## [Document excerpt]
▶

The Sonic Mook Experiment is a music enterprise overseen by Sean McLusky which encompasses a club night and several albums.

The club claims that "like many great clubs in that it was about good music, drugs, scoop live performances, attractive fashionable people and quirky fad-inspiring outfits". 

The first Sonic Mook Experiment was held at a venue called The Wheel in Holborn in early 1997, taking place alongside Heavenly Records' Social.  The emphasis was very much on eclecticism, with Sigue Sigue Sputnik playing against a backdrop of guitar, beats and hip hop music.  The club's move to 333 in Shoreditch saw live bands like Clinic, Asian Dub Foundation and Suicide play, as well as boundary-breaking underground electronic music, such as J Saul Kane, Jerry Dammers and Andrew Weatherall.  The club segued from the collision of electronic and indie in the late 90s into the more pronounced rock and roll of 2001 onwards.

In early 2002, Sonic Mook Relocated to the 93 Feet East club on Brick Lane in the East End of London. There it produced exclusive first live performances in London from bands like the New York City punk-funk outfit The Rapture.

◀

## [Rows from a data collection]
▶

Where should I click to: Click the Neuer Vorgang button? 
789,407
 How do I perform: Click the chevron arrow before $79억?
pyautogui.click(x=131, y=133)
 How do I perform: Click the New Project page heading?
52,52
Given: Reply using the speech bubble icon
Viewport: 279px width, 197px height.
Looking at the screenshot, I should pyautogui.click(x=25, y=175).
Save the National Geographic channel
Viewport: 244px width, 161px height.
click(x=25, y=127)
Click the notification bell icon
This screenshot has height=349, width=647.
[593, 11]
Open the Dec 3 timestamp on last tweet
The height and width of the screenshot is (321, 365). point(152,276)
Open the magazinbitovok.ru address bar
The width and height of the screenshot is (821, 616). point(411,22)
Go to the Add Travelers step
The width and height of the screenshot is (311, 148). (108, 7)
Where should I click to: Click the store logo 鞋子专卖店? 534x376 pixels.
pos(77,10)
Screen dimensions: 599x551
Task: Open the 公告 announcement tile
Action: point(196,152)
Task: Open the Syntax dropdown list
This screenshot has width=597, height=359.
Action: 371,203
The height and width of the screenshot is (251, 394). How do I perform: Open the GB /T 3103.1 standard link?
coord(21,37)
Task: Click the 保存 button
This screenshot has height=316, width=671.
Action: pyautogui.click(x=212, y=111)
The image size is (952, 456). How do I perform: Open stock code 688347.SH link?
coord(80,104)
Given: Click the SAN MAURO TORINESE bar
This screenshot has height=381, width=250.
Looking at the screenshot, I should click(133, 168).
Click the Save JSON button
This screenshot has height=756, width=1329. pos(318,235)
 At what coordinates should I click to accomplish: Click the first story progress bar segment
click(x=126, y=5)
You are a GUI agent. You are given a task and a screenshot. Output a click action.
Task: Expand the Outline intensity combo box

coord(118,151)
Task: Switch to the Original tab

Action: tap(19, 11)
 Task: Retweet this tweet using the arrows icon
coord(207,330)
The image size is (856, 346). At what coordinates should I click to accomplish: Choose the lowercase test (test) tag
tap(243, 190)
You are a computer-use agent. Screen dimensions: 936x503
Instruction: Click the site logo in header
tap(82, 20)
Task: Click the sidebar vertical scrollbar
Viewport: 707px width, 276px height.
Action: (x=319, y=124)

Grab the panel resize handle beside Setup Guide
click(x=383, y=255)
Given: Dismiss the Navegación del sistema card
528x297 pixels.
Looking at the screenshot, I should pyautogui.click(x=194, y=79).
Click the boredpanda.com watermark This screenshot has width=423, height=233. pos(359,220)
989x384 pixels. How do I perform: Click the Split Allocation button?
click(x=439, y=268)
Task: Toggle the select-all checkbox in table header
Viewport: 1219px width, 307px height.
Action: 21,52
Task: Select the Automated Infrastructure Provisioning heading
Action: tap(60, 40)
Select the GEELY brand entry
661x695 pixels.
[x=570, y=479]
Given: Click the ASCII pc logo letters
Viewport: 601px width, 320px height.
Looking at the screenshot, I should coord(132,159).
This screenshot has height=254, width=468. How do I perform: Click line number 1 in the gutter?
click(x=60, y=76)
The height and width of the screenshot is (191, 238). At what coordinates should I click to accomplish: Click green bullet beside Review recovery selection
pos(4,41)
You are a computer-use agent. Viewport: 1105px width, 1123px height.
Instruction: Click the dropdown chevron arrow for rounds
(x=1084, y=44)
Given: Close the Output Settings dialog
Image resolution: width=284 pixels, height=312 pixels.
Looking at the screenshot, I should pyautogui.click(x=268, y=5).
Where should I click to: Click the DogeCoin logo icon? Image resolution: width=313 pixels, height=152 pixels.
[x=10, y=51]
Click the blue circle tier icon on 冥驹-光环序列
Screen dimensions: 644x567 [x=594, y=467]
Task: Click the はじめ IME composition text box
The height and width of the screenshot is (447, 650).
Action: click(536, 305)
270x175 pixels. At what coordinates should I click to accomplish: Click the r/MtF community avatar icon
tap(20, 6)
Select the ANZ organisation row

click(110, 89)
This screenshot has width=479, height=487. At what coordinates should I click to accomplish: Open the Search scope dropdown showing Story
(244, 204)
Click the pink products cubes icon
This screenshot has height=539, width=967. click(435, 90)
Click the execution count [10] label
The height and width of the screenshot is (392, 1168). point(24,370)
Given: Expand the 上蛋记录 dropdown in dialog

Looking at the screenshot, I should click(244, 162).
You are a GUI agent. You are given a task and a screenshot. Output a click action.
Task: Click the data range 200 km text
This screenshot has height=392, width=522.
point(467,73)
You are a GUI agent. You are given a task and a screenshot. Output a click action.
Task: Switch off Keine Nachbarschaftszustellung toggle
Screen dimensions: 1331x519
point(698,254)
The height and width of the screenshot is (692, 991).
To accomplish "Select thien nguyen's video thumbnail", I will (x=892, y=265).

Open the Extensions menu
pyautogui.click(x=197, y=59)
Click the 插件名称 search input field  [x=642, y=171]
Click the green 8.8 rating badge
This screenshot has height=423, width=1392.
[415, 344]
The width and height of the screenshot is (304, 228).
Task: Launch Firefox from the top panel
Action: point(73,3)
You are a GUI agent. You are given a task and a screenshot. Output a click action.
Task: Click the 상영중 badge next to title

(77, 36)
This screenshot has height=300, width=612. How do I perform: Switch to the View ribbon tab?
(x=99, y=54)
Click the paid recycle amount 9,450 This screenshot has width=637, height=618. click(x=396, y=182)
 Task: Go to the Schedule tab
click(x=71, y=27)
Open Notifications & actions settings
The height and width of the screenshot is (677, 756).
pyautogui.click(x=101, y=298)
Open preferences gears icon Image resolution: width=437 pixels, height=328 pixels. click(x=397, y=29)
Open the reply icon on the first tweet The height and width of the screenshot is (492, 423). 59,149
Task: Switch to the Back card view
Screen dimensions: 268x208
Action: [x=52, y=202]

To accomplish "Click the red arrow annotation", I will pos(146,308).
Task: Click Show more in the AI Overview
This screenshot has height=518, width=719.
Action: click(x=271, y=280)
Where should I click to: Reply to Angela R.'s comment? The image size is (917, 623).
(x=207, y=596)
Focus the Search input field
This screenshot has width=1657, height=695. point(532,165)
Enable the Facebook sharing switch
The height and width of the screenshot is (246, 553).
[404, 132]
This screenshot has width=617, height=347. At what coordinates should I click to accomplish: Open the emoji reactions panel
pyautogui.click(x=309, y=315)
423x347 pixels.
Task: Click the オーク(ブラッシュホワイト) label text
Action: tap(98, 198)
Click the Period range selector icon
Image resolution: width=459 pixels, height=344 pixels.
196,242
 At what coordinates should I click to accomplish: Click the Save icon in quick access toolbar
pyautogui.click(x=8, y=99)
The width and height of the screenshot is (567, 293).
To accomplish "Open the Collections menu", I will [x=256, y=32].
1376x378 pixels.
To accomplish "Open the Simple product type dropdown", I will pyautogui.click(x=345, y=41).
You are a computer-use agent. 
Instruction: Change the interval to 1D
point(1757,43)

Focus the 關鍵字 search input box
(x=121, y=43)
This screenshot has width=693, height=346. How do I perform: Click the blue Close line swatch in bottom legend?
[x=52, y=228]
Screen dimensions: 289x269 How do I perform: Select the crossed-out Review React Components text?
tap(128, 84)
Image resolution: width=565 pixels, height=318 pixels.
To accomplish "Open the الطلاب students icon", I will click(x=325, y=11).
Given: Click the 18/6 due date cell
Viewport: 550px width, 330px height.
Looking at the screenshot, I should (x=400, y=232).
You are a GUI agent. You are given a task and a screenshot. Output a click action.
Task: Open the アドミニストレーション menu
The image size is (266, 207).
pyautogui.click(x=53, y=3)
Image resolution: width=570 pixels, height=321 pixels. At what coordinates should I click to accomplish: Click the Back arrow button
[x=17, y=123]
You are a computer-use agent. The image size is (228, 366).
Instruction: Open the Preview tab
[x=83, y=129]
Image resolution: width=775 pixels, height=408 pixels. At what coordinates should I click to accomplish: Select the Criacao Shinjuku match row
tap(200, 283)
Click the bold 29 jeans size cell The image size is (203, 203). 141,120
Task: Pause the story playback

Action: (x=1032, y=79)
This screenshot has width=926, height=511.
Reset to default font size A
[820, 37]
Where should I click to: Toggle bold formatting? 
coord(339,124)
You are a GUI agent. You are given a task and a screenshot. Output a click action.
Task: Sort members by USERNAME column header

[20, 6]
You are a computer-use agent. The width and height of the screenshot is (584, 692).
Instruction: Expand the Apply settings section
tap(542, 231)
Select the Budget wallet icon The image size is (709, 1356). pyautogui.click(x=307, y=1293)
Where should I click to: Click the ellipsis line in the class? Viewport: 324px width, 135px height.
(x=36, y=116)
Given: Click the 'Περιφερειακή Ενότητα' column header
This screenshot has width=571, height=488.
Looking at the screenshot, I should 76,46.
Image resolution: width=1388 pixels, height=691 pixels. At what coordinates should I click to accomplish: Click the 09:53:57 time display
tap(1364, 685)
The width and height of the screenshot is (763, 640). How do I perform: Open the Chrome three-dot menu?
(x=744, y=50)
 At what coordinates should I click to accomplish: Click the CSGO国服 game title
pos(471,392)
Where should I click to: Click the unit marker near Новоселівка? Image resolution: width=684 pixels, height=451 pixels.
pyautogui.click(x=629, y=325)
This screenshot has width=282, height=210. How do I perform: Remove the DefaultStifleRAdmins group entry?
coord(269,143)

◀

## [Tasks to complete]
**1)** In the Sonic Mook Experiment passage, at which venue was the first Sonic Mook Experiment held?
**2)** Retype the part of the Sonic Mook Experiment passage that opens with the words containing "The first Sonic" and closes with "of 2001 onwards.".
**3)** Extend the Sonic Mook Experiment passage past its final sentence.
None of the rows has any bearing on this.

## [Task-by-task outputs]
**1)** A venue called The Wheel in Holborn.

**2)**
The first Sonic Mook Experiment was held at a venue called The Wheel in Holborn in early 1997, taking place alongside Heavenly Records' Social.  The emphasis was very much on eclecticism, with Sigue Sigue Sputnik playing against a backdrop of guitar, beats and hip hop music.  The club's move to 333 in Shoreditch saw live bands like Clinic, Asian Dub Foundation and Suicide play, as well as boundary-breaking underground electronic music, such as J Saul Kane, Jerry Dammers and Andrew Weatherall.  The club segued from the collision of electronic and indie in the late 90s into the more pronounced rock and roll of 2001 onwards.

**3)**
In June 2002, it staged an event at the Institute of Contemporary Arts on The Mall in London, during the Queen's Golden Jubilee.  The event, held over four days, launched the second CD in the Future Rock & Roll series.  The new album featured 25 tracks from some of the hottest new bands around, many for the first time on CD. Capturing the energy and attitude of the club night that spawned it and the nascent rock and roll scene in London and New York, it included tracks from The Eighties Matchbox B-Line Disaster, The Liars, The Martini Henry Rifles,  Yeah Yeah Yeahs, Some Product by Anne McCloy, Fat Truckers, and The Buff Medways. Several disturbances during the festival saw armed police escorting attendees away during the high security Jubilee celebrations nearby.

After a hiatus, aside from occasional get-togethers, the night returned to 333, more recently the Dogstar in Brixton.